DR. RYAN STANTON, KENTUCKY:

Amazed at conspiracy theories

Dr. Ryan Stanton recently had a patient who began their conversation by saying, “I’m not afraid of any China virus.”

That warned him about what he might be up against in dealing with the patient’s politics and misguided beliefs about the virus.

Stanton blames conspiracy theorists for spreading some of the misinformation that has taken root. Among them is that the vaccine contains fetal cells. Another said it “is a simple fact that the vaccine has killed millions.”

“In fact,” Stanton says, “that couldn’t be more wrong.”

There was hope after the vaccines arrived. But then came the Delta variant and a slowdown in immunizations.

“Really, it amazes me the number of people who have this huge fear, conspiracy theory about vaccines and will honest to God try anything, including a veterinary medicine, to get better,” Stanton says.

DR. ELIZABETH MIDDLETON, SALT LAKE CITY:

‘I should have been vaccinated’

Dr. Elizabeth Middleton.

Dr. Elizabeth Middleton.

University of Utah Hospital

Dr. Elizabeth Middleton, a pulmonary critical care doctor at the University of Utah Hospital in Salt Lake City. says COVID patients she’s treating often cite a fear of side effects to explain why they haven’t been vaccinated.

As they get sicker and sicker, Middleton says, “They sort of have this sinking look about them, like, ‘Oh, my God. This is happening to me. I should have been vaccinated.’ ”

She’s heard some speculate there must be a “secret agenda” behind the push to get vaccinated.

“ ‘There must be something wrong if everyone is forcing us to do this or everyone wants us to do this,’ ” patients tell her. “And my response to that is, ‘They are urging you to do it because we are in an emergency. This is a pandemic. It is a national and international crisis. That is why we are pushing it.’ ”

Middleton says she tries not to push vaccines too hard and perhaps risk losing patients’ trust.

Often, people who have been on ventilators need no convincing.

“They are, like, ’Tell everyone that they have to be vaccinated. I want to call my family. They need to be vaccinated.’ ”
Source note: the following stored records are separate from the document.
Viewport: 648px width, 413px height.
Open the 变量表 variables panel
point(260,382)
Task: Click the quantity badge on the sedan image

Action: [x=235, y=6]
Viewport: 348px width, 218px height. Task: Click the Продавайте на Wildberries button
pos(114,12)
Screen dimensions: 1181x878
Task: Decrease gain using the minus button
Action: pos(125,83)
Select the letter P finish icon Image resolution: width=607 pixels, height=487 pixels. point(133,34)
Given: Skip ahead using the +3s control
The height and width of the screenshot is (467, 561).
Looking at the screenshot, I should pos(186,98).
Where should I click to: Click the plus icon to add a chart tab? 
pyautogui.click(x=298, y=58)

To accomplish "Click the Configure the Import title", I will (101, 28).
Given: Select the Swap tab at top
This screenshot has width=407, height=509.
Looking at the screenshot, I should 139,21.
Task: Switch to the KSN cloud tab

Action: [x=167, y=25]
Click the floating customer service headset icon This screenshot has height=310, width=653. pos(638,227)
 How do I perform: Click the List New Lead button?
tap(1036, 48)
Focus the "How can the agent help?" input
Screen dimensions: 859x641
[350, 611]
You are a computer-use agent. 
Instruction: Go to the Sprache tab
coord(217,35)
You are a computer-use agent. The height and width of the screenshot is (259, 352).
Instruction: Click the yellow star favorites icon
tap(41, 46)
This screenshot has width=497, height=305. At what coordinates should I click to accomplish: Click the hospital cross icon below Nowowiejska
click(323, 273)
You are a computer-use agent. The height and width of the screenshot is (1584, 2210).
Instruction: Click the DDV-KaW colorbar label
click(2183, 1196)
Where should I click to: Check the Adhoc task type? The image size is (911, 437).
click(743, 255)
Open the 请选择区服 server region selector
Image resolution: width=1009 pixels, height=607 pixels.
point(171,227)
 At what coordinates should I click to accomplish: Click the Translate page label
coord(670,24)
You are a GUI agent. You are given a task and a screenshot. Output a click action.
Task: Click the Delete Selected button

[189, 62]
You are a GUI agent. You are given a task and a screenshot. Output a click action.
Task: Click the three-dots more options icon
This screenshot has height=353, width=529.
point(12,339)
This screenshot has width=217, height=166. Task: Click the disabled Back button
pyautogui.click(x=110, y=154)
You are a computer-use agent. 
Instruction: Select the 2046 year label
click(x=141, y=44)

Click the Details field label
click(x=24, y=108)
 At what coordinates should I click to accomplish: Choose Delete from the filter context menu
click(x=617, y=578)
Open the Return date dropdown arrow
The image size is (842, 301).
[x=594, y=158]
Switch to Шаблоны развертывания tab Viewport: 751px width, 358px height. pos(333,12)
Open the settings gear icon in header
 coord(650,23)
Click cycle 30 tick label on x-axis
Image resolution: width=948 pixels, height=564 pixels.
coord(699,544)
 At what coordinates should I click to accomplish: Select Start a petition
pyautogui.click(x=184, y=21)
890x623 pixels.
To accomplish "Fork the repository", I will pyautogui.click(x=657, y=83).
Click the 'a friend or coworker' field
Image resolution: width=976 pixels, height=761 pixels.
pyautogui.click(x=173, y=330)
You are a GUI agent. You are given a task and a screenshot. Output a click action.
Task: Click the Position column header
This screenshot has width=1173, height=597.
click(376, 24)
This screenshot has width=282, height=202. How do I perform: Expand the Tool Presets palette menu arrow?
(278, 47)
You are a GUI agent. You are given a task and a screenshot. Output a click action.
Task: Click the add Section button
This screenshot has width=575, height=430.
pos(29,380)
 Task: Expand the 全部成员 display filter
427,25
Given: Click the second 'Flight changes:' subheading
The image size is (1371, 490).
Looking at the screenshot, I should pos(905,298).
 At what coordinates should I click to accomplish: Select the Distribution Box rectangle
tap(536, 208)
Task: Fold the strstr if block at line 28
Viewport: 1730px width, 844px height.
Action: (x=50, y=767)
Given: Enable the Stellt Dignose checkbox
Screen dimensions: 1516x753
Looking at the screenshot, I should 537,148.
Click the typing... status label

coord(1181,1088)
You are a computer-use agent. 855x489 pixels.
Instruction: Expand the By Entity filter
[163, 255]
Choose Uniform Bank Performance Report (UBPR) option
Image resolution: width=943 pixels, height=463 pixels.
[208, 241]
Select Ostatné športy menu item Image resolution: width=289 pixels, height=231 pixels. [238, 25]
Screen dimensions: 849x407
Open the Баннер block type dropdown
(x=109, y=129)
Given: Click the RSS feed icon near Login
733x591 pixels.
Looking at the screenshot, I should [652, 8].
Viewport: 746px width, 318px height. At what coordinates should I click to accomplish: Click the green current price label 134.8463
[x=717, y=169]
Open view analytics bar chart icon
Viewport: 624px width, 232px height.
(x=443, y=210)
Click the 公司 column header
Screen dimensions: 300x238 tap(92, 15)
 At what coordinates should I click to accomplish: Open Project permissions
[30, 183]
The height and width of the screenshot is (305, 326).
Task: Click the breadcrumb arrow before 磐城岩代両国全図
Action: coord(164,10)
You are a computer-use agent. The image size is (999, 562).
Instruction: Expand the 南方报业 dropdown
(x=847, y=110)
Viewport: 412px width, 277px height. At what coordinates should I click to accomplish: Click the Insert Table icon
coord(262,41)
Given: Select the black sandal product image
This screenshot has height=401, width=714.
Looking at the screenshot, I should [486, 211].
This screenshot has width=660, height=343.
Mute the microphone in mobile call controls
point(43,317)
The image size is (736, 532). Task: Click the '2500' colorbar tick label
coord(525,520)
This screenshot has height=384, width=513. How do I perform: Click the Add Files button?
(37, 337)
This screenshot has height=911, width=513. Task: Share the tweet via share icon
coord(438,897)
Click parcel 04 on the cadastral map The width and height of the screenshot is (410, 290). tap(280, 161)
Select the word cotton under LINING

DR. MATTHEW TRUNSKY, MICHIGAN:

Facebook post unleashes his frustration

For Trunsky, the vaccine pushback grew so intense that he posted on Facebook about eight encounters he’d had in just the previous two days at Beaumont Hospital in Troy, Michigan, with COVIDpatients explaining their misinformation-fueled reasons for not getting vaccinated or demanding unproven treatments.

Example No. 5 was a patient who told him he’d rather die than get the vaccine. Trunsky’s response: “You may get your wish.”

He has had patients tell him the vaccines aren’t proven and only experimental, though, in fact, neither is true.

Others tell him getting vaccinated is a “personal choice and that the government shouldn’t tell me what to do.”

He also has heard patients say they were too sick and didn’t want to risk side effects.

One young mother told him she wasn’t vaccinated because she was breastfeeding, though her pediatrician and obstetrician had explained that it was safe and urged her to get the shots. She ended up being hospitalized but eventually got a shot.

Some patients threaten to call lawyers if they don’t get a prescription for the veterinary drug Ivermectin, commonly used by vets to kill worms and parasites. They get angry when told it’s not a safe coronavirus treatment, has harmful side effects and that there’s little evidence it helps with COVID.

Trunsky estimates he has cared for 100 COVID patients who have died — including the man who threatened to walk out of the hospital.